Uma pena que, como dito antes, o roteiro de Marti Noxon seja tão sem graça. Roteirista incansável de Angel e Buffy, ela deveria saber fazer um uso melhor da mitologia vampiresca. E é notável o furo do roteiro no momento em que Charley vai buscar ajuda com Peter Vincent. Spoiler: depois da tentativa frustrada de salvar sua vizinha, quando Charley testemunha a mesma se carbonizando ao sol após sair da casa de Jerry, ele vai até Peter Vincent perguntar como matar um vampiro. Ora pois, ele próprio acabara de matar um, não é mesmo?

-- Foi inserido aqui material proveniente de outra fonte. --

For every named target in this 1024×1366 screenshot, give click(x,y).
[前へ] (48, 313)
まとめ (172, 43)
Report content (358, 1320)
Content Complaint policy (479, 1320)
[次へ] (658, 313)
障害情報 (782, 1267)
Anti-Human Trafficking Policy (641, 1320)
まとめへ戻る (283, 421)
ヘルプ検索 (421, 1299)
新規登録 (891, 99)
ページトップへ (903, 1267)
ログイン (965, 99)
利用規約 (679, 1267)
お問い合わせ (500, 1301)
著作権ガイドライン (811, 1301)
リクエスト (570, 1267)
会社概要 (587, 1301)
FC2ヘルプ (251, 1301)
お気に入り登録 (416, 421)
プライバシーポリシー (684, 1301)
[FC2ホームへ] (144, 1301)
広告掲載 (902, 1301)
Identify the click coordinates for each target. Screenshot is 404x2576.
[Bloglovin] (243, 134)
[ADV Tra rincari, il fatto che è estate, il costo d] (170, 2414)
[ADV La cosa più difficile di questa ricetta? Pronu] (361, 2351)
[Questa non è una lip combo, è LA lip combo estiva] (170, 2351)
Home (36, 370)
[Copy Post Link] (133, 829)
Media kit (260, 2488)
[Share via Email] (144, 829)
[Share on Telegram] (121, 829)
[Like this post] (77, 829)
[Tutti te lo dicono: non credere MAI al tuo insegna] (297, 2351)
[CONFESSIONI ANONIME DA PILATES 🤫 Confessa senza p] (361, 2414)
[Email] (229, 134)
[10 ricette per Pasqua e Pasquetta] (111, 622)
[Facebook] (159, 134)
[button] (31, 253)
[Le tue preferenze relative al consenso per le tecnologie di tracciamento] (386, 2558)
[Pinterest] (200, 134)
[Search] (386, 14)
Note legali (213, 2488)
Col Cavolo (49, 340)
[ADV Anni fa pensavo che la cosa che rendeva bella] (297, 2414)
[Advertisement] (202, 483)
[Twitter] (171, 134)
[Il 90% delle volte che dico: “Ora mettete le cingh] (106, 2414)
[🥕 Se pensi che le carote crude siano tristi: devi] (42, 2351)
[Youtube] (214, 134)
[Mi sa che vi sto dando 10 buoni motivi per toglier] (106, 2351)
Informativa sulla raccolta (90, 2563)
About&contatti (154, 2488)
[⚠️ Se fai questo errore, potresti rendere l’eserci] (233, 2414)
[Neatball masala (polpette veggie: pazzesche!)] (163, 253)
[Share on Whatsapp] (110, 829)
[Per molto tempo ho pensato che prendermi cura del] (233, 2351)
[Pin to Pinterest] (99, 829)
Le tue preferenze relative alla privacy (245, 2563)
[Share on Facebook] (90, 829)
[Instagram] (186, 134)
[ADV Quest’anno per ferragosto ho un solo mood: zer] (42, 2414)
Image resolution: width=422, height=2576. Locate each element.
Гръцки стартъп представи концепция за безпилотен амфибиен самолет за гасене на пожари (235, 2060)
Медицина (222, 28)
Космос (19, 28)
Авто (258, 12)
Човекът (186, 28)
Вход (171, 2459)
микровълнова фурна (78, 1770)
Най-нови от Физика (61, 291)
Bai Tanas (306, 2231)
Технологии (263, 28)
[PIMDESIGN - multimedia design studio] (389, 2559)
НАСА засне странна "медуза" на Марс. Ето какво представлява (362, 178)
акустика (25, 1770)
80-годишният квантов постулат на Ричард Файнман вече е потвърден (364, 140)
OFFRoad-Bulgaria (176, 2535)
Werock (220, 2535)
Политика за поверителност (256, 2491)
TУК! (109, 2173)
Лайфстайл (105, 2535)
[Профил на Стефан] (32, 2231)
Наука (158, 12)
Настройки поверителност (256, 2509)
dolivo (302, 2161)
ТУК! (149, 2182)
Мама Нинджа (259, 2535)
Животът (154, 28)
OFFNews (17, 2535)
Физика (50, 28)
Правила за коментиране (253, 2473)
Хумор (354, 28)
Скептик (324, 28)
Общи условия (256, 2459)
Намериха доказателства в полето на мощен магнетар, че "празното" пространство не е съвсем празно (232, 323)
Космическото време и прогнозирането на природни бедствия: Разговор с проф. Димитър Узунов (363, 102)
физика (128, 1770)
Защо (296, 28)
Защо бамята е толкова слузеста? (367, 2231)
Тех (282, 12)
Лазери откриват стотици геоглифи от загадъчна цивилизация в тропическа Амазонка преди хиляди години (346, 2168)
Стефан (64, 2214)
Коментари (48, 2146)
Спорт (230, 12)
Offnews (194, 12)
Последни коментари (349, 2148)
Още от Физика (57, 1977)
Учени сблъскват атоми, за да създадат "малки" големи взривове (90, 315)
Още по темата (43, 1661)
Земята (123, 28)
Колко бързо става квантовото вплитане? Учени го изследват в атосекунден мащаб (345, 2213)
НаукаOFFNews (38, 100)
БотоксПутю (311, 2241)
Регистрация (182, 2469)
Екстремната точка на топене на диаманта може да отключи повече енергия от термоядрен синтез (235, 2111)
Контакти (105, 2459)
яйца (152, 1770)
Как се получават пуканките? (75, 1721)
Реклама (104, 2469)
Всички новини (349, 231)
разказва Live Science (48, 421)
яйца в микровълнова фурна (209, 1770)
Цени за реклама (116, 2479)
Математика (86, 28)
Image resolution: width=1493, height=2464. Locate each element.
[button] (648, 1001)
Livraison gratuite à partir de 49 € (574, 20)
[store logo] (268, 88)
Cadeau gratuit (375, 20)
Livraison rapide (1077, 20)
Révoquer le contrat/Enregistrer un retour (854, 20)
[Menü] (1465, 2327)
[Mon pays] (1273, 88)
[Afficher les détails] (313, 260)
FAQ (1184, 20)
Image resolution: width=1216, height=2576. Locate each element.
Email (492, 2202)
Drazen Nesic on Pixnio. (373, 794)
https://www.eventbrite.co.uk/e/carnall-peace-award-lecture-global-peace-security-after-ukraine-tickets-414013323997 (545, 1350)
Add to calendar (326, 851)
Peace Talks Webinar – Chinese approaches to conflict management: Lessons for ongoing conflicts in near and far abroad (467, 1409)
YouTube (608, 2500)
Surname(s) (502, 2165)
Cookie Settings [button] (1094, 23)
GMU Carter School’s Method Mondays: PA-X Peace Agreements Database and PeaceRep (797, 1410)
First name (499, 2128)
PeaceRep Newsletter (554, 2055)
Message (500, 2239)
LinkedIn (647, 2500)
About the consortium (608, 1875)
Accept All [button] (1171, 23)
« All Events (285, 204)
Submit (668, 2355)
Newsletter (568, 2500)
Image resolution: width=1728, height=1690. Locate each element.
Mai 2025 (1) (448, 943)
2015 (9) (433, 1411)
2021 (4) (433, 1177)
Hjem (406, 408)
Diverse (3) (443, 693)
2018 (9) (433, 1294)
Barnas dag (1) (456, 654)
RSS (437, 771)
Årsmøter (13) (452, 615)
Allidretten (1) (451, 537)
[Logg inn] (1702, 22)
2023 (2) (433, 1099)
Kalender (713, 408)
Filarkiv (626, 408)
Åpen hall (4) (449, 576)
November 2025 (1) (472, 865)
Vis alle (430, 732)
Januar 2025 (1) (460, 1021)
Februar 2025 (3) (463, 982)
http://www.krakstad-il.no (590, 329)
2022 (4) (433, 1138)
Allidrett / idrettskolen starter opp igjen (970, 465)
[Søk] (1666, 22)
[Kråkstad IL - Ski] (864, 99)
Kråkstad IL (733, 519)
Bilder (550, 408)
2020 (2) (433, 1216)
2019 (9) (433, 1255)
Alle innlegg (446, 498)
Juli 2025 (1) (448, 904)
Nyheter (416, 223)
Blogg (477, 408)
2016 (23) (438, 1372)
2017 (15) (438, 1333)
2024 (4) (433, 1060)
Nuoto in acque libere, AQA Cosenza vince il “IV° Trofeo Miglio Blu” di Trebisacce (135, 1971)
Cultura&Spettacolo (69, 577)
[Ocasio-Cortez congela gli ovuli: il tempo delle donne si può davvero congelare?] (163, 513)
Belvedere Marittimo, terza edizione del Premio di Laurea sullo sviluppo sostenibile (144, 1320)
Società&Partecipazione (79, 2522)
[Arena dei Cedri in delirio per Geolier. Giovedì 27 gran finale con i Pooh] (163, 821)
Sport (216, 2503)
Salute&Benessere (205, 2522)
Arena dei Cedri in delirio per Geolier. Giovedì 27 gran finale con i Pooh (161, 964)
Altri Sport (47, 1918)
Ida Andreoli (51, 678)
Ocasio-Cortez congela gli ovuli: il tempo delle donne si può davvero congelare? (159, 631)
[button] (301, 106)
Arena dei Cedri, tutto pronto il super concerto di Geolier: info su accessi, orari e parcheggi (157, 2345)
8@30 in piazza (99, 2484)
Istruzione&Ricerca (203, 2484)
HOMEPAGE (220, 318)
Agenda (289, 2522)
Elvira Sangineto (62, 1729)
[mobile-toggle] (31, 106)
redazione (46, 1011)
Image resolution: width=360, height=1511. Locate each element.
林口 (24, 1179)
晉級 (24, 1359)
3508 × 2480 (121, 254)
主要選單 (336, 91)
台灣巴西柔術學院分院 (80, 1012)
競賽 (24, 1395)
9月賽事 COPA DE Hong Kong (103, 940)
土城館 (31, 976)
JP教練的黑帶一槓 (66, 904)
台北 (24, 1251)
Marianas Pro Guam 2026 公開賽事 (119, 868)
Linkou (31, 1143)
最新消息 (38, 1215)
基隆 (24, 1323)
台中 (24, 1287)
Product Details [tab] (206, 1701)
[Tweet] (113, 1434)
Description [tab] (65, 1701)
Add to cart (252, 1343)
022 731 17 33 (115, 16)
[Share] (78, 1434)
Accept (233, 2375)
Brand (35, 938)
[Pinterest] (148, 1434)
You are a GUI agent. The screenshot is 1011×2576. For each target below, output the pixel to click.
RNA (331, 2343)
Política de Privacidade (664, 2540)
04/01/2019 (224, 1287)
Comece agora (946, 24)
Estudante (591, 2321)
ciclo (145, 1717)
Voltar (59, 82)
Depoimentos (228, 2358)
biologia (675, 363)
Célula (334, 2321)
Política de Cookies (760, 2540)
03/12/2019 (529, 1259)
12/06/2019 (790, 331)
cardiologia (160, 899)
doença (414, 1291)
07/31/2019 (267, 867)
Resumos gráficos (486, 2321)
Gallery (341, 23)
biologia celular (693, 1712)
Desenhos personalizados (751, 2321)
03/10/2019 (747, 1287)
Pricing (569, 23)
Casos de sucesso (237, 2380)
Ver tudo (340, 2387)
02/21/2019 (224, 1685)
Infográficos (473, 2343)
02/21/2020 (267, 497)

E a justificativa para o personagem de Vincent é, aliás, fraquíssima, praticamente só servindo para dar nome ao filme (o show de Vincent se chama A Hora do Espanto) e para David Tennant nos provocar algumas risadas – inspirado em Russell Brand, Tennant de fato está divertidíssimo. (E outro detalhe incompreensível na referida cena de resgate fracassado se refere ao tempo que Charley passa dentro da casa de Jerry nessa ocasião. Ele entra lá quando ainda é noite, não fica muito, e quando sai já é de manhã.)

 

Contanto com um elenco equilibrado, o filme é o tempo uma sucessão de momentos interessantes e momentos chatos. No final, A Hora do Espanto não oferece muito mais do que uma diversão esquecível. Não que se propusesse a muito mais que isso. Mas vale por recolocar o Vampiro de verdade no mapa.